**Information supplied:**
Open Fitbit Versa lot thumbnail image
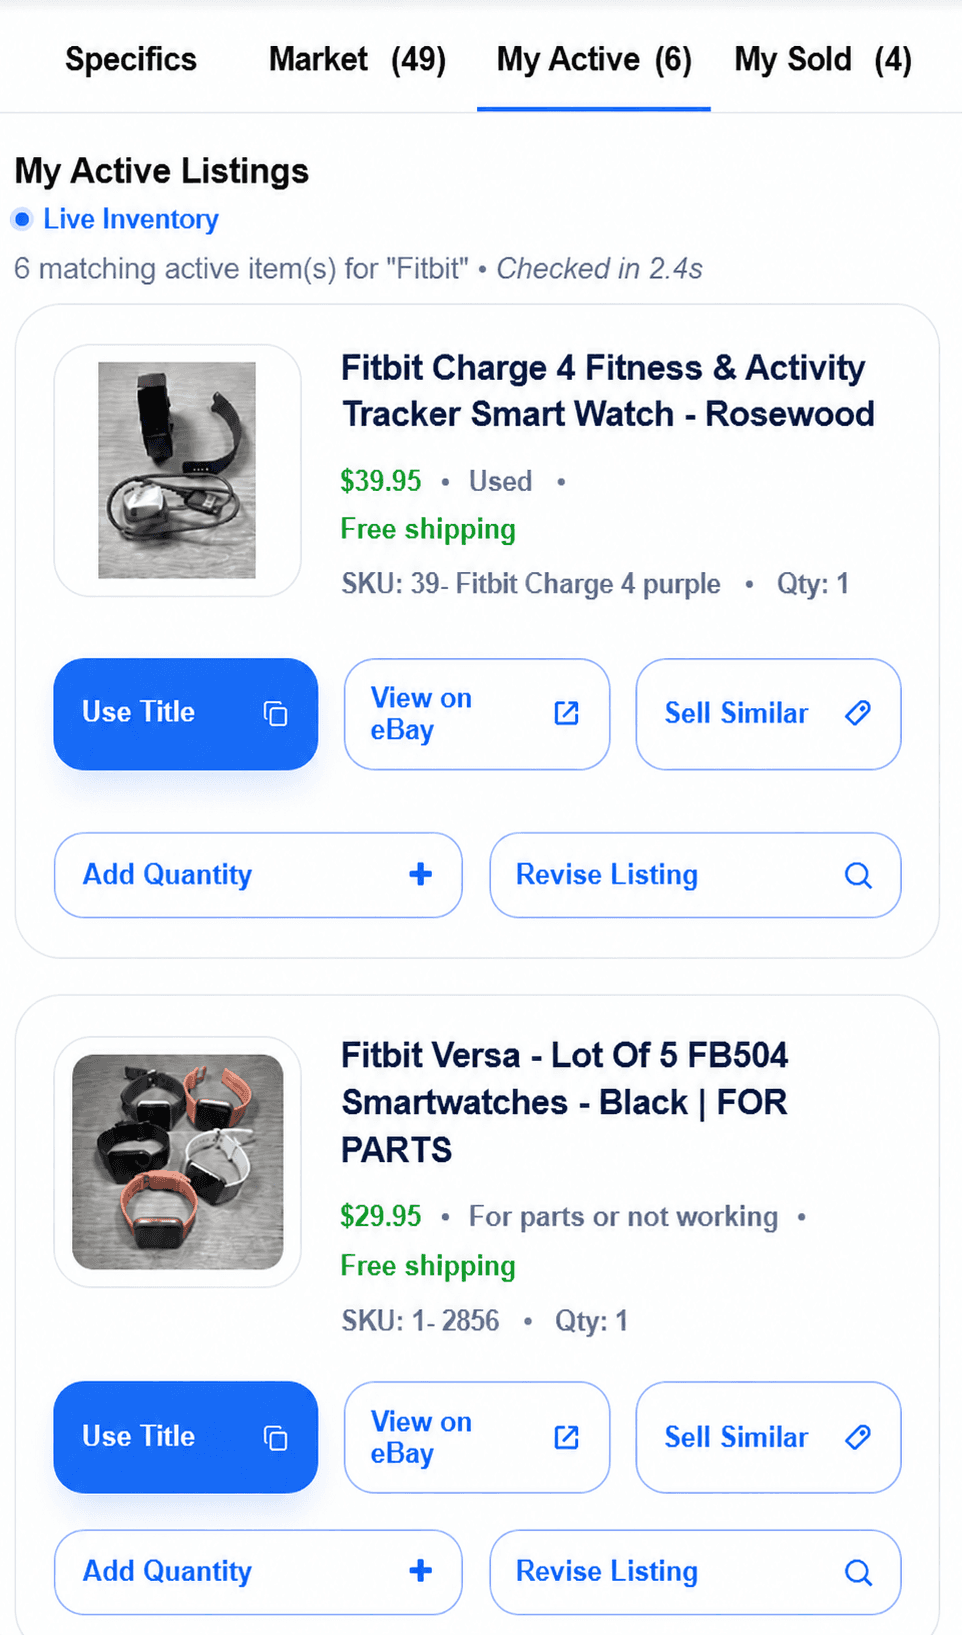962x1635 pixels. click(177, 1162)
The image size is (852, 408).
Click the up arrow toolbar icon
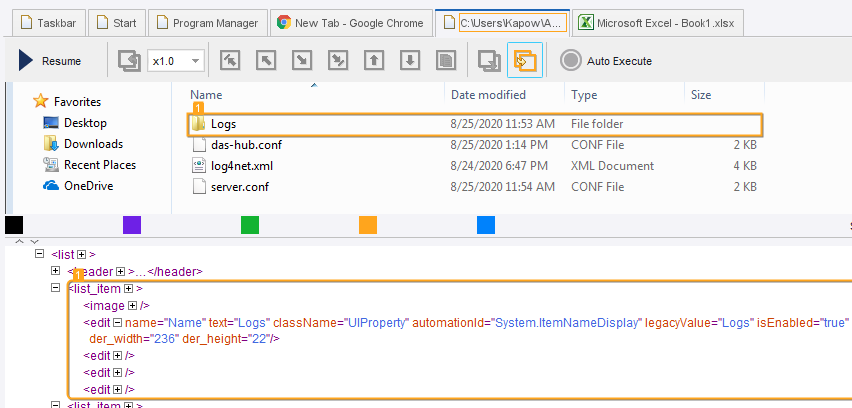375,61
==
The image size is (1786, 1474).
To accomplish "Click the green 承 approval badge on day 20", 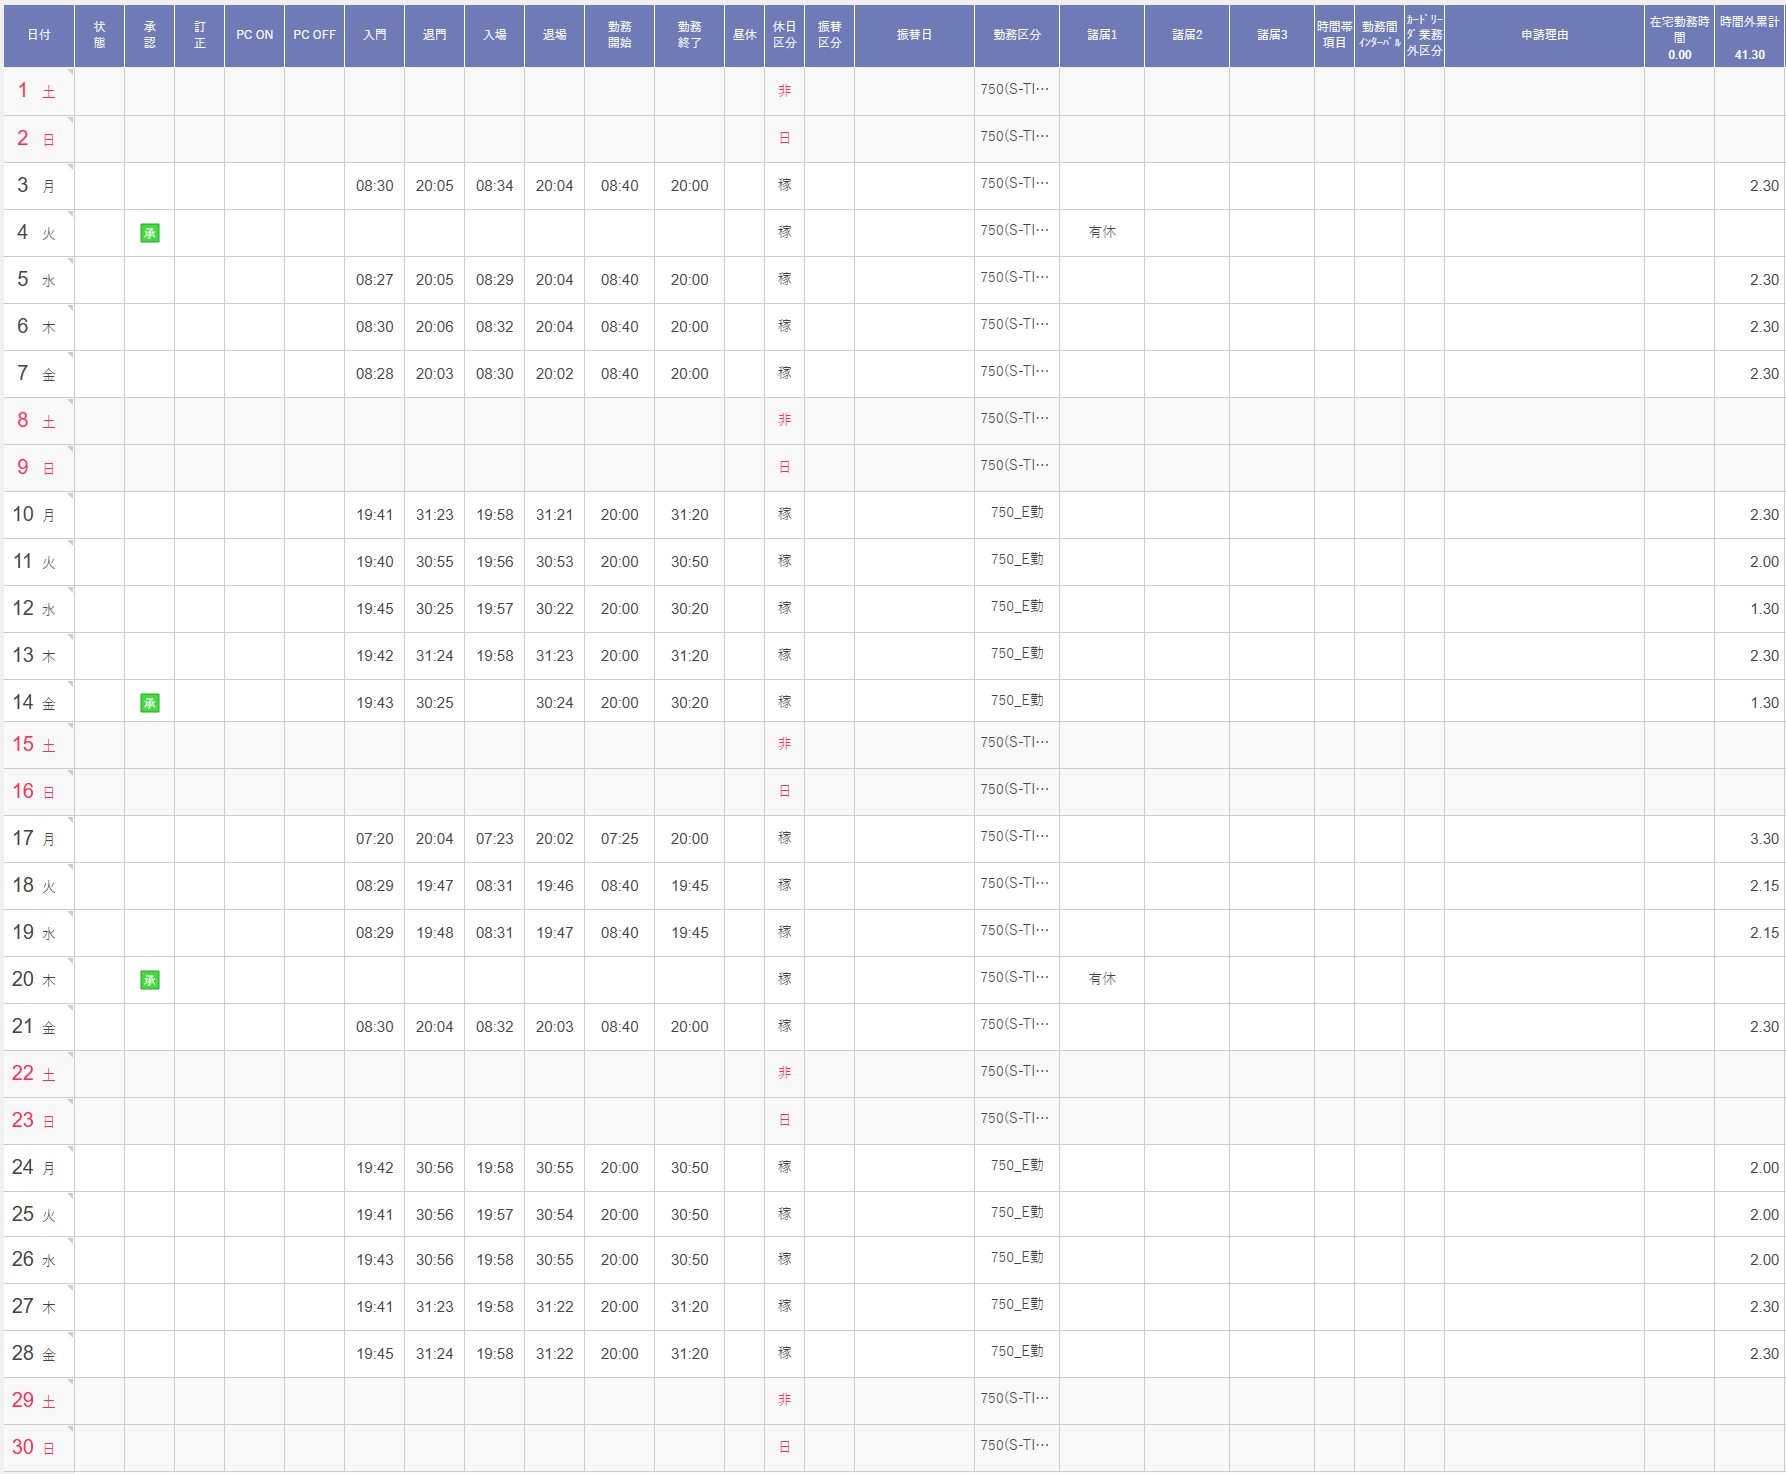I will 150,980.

**Task objective:** Gather every line above that contains the word "image", and copy each one in full.

**Complete output:**
Open Fitbit Versa lot thumbnail image
The image size is (852, 408).
The image size is (1786, 1474).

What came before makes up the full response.